Top of Provided data

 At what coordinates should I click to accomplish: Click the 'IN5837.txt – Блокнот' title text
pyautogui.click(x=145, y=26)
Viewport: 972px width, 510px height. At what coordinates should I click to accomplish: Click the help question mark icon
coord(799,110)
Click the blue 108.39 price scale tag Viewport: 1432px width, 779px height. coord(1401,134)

Bottom of Provided data
Top of Provided data

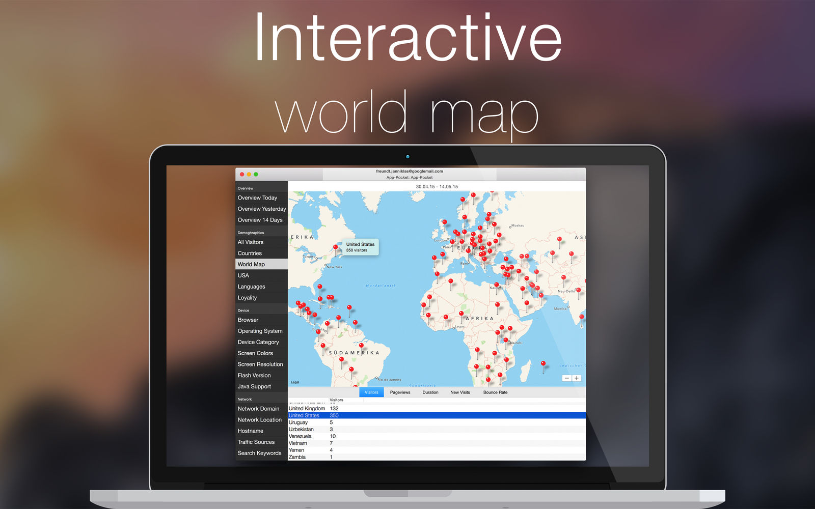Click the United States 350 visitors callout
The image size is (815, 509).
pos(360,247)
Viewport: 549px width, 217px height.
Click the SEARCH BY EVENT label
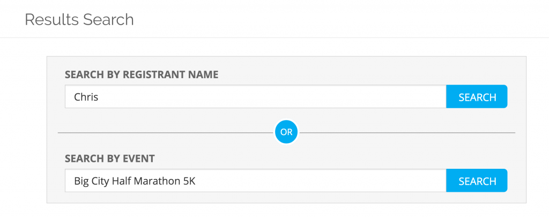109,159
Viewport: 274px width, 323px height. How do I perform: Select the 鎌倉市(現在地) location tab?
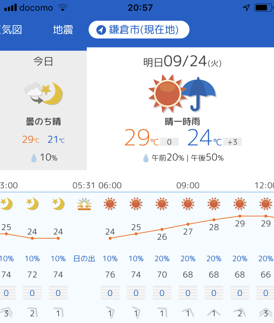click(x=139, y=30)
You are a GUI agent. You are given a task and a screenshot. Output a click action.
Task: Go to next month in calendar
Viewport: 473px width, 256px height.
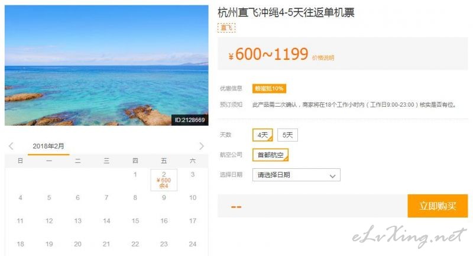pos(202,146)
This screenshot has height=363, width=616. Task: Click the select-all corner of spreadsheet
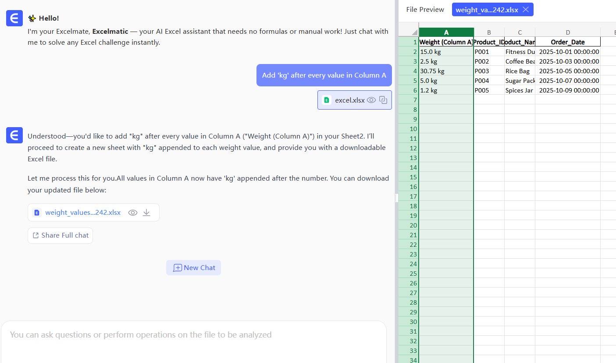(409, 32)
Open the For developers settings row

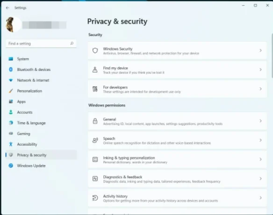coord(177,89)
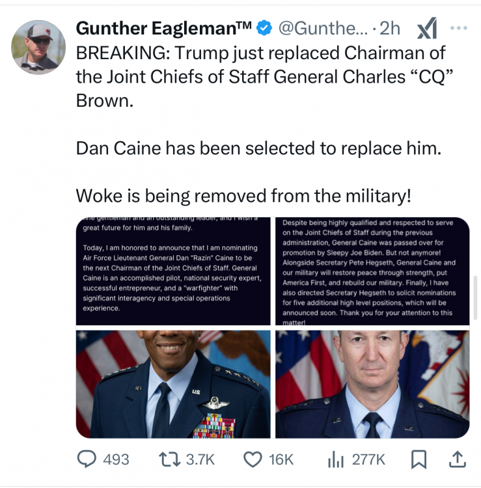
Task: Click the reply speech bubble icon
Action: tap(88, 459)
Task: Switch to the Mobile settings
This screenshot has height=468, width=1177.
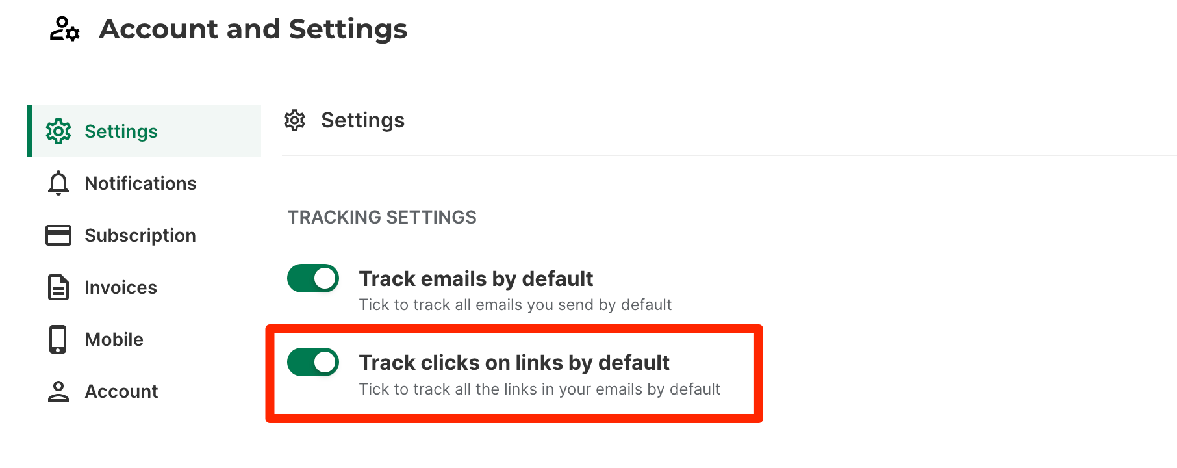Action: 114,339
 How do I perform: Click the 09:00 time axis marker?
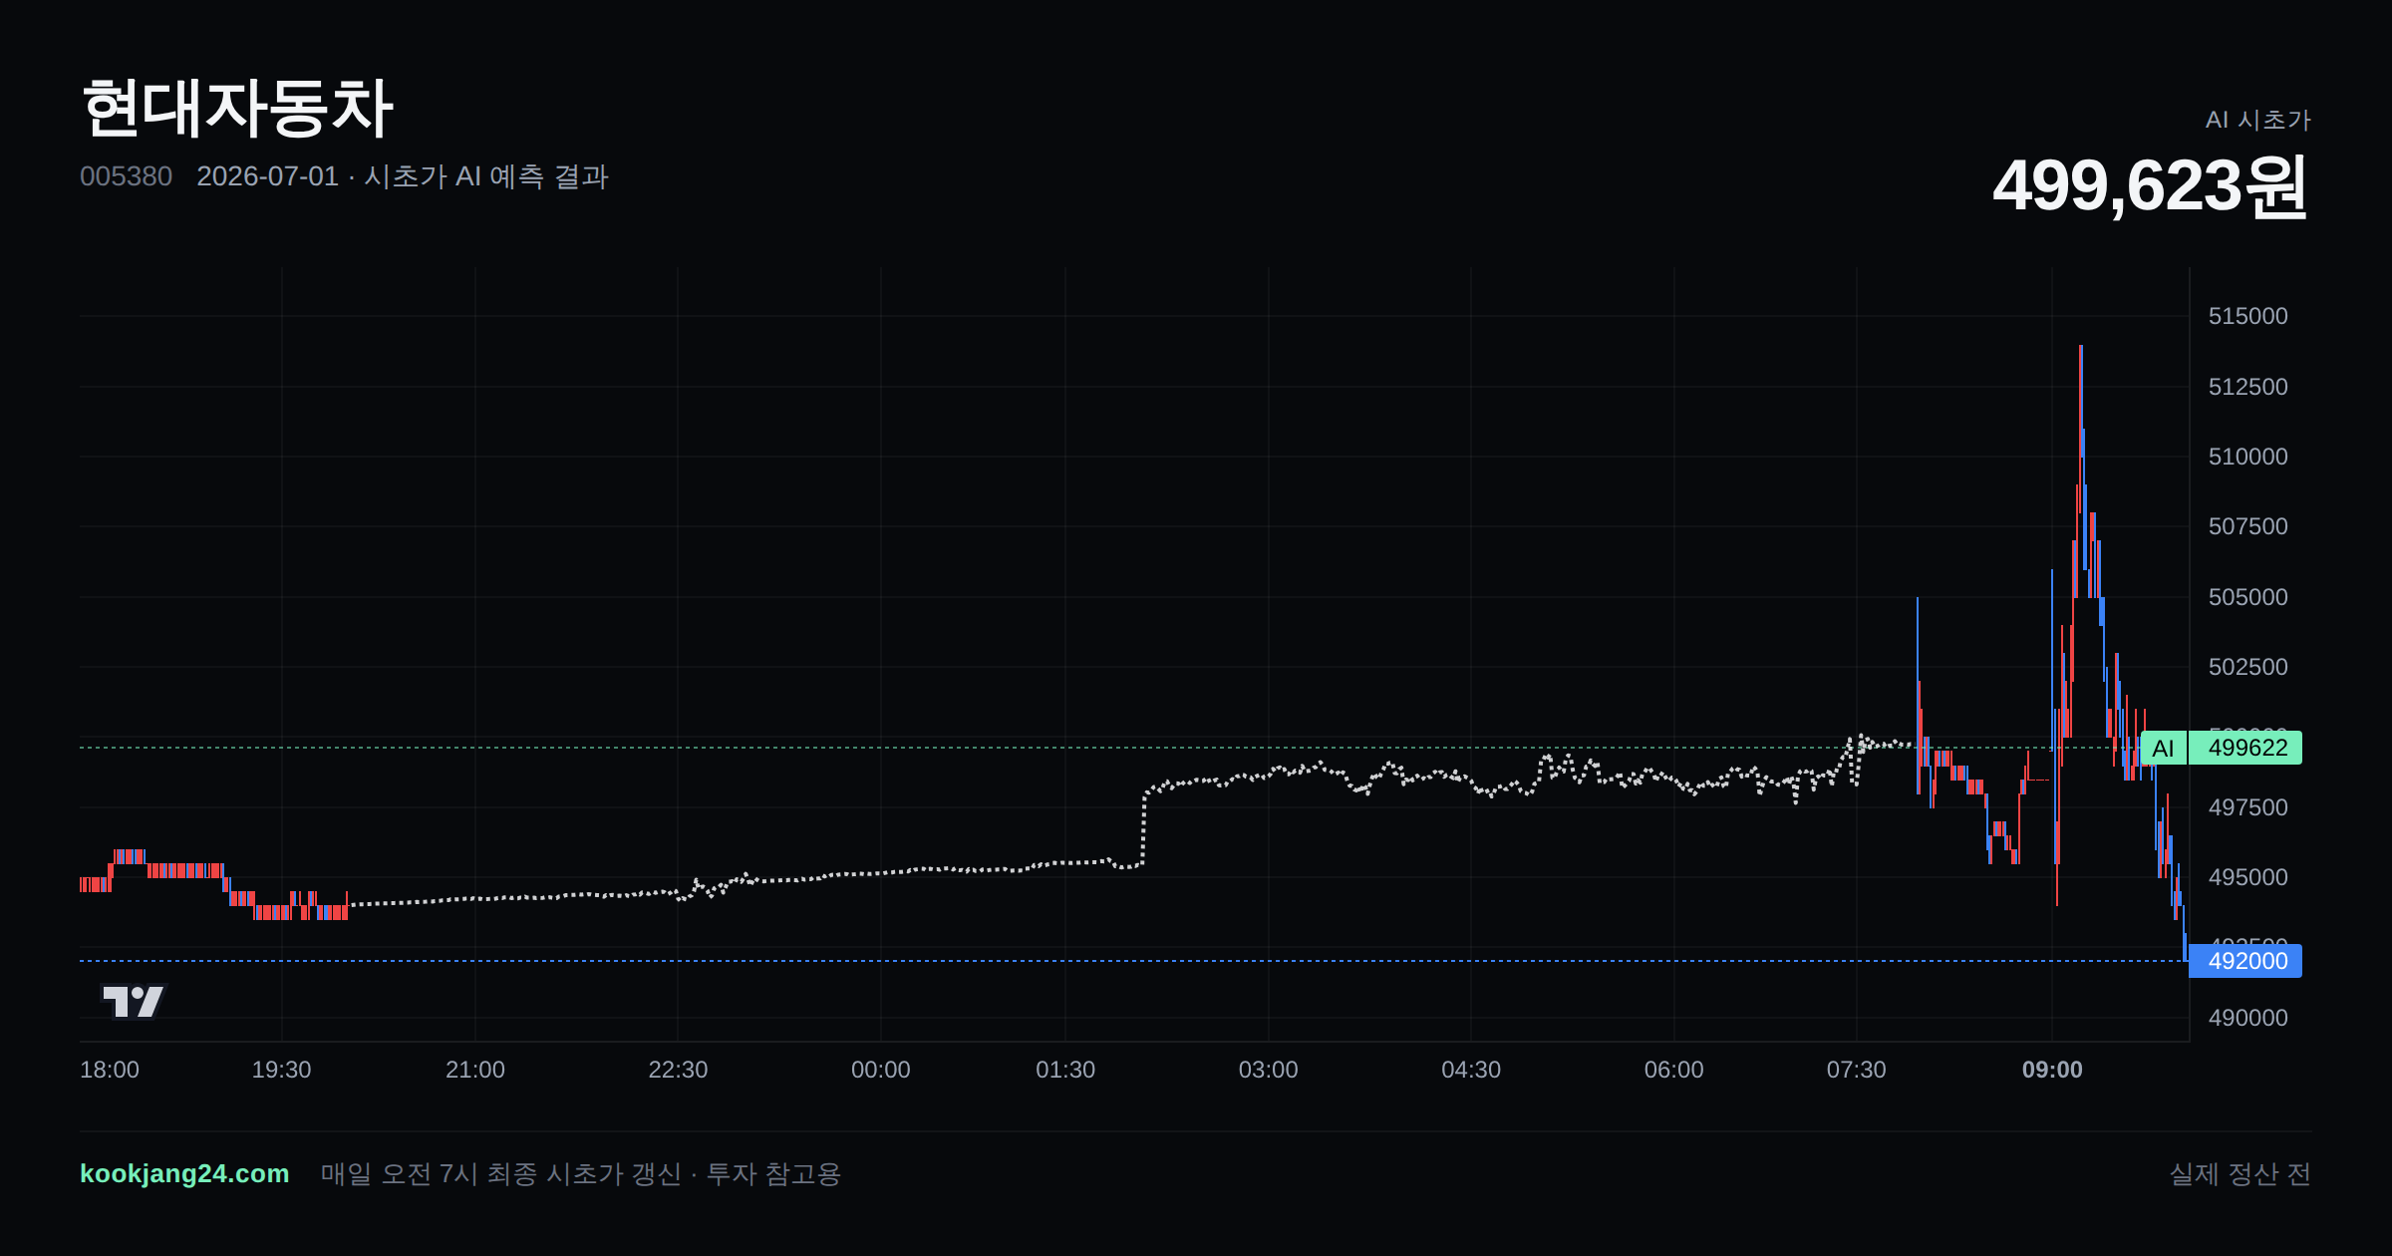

Bottom of Provided data
Top of Provided data

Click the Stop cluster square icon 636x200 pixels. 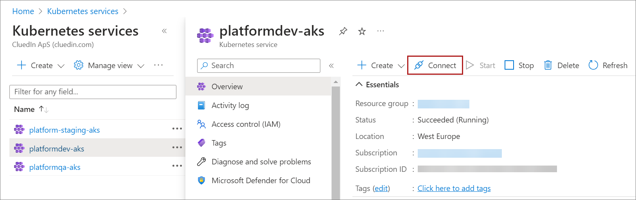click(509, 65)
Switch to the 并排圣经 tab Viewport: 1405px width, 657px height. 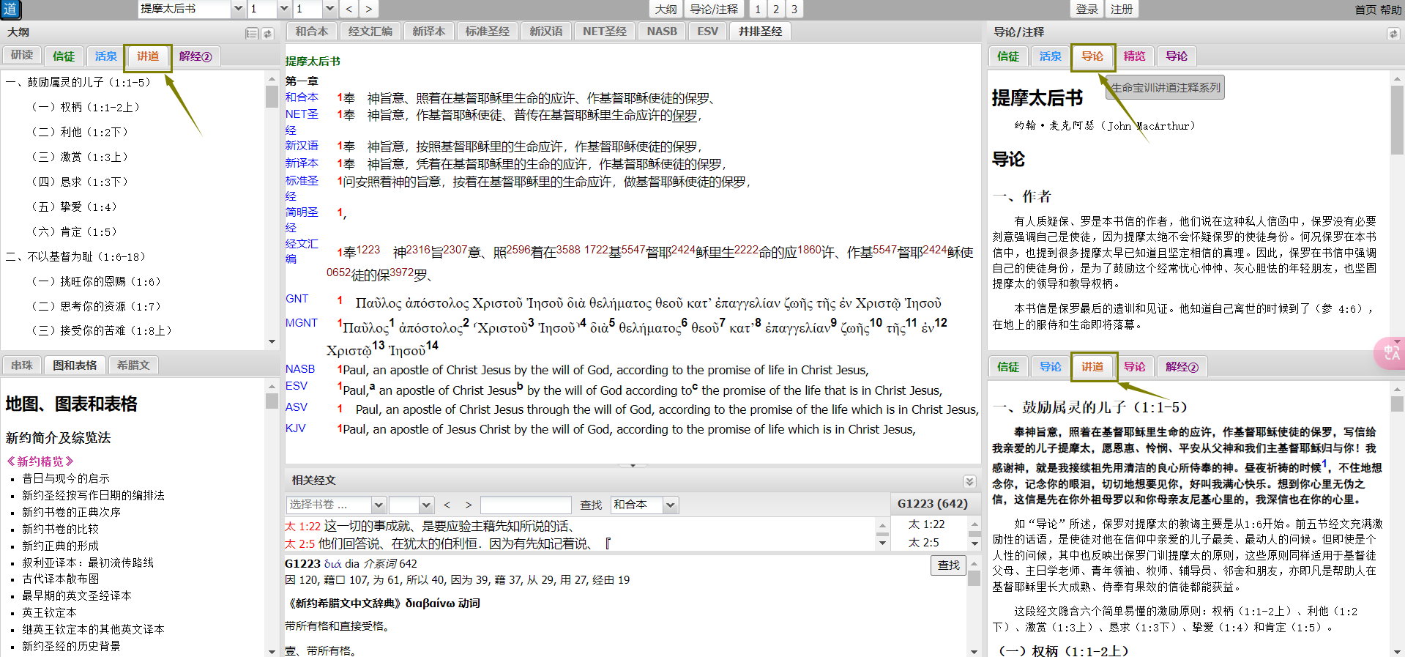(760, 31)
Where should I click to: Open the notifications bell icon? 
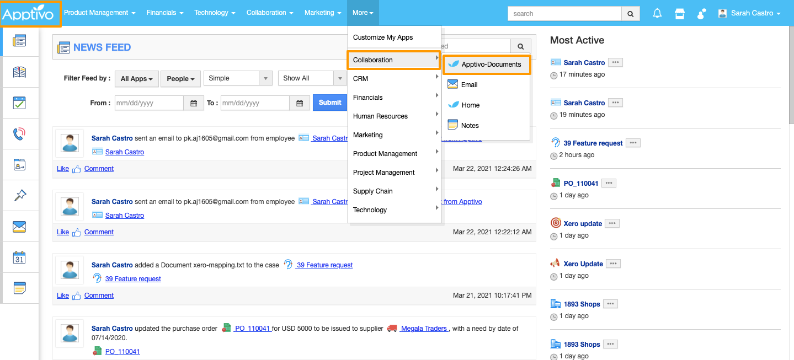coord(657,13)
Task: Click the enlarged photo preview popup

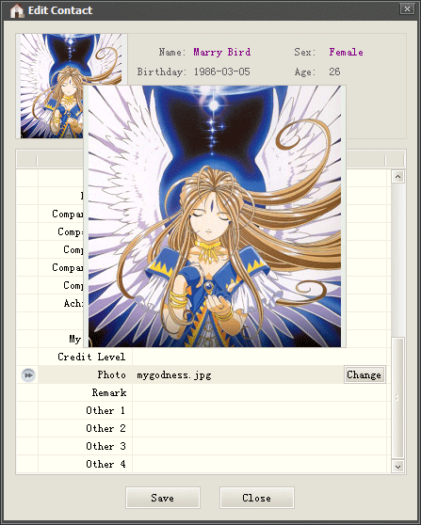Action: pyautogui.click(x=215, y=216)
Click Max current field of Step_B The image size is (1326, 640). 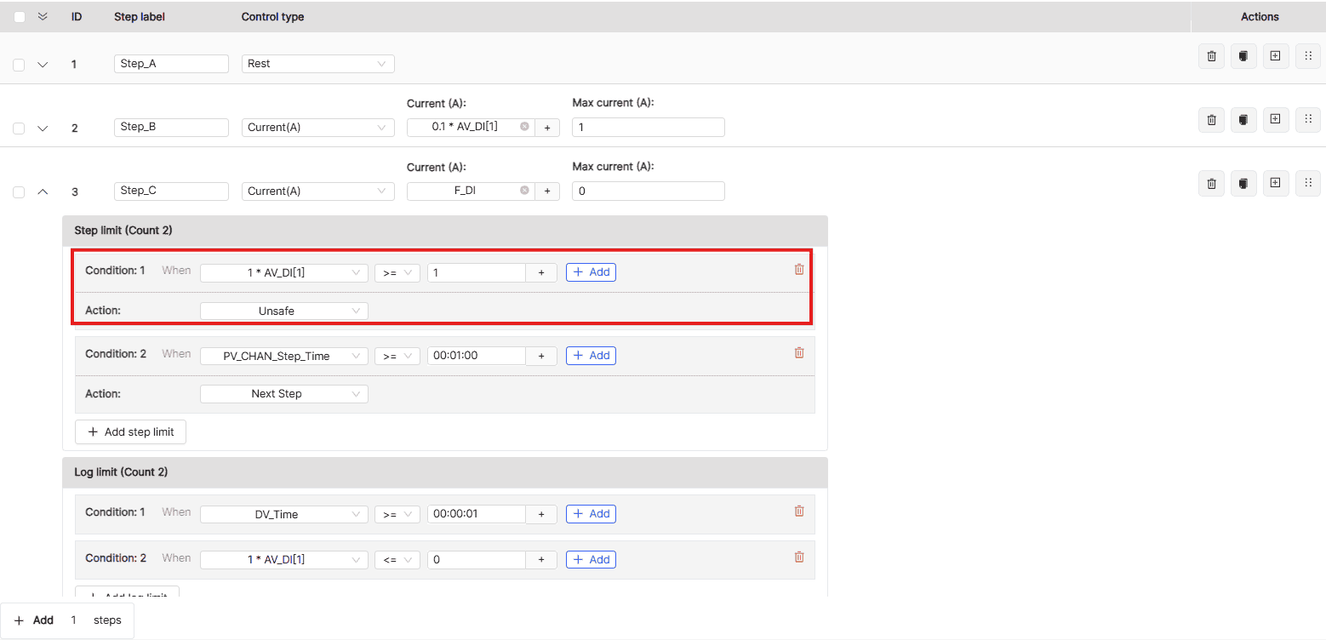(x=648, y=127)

Bottom of Provided data

What is needed -> From the material above, reproduce only what runs from the line holding "This screenshot has height=468, width=1177." down to the line holding "How do I perform: Click", both included, pictures excluded.

Task output ->
This screenshot has height=468, width=1177.
Action: 114,339
 How do I perform: Click the 09:00 time axis marker?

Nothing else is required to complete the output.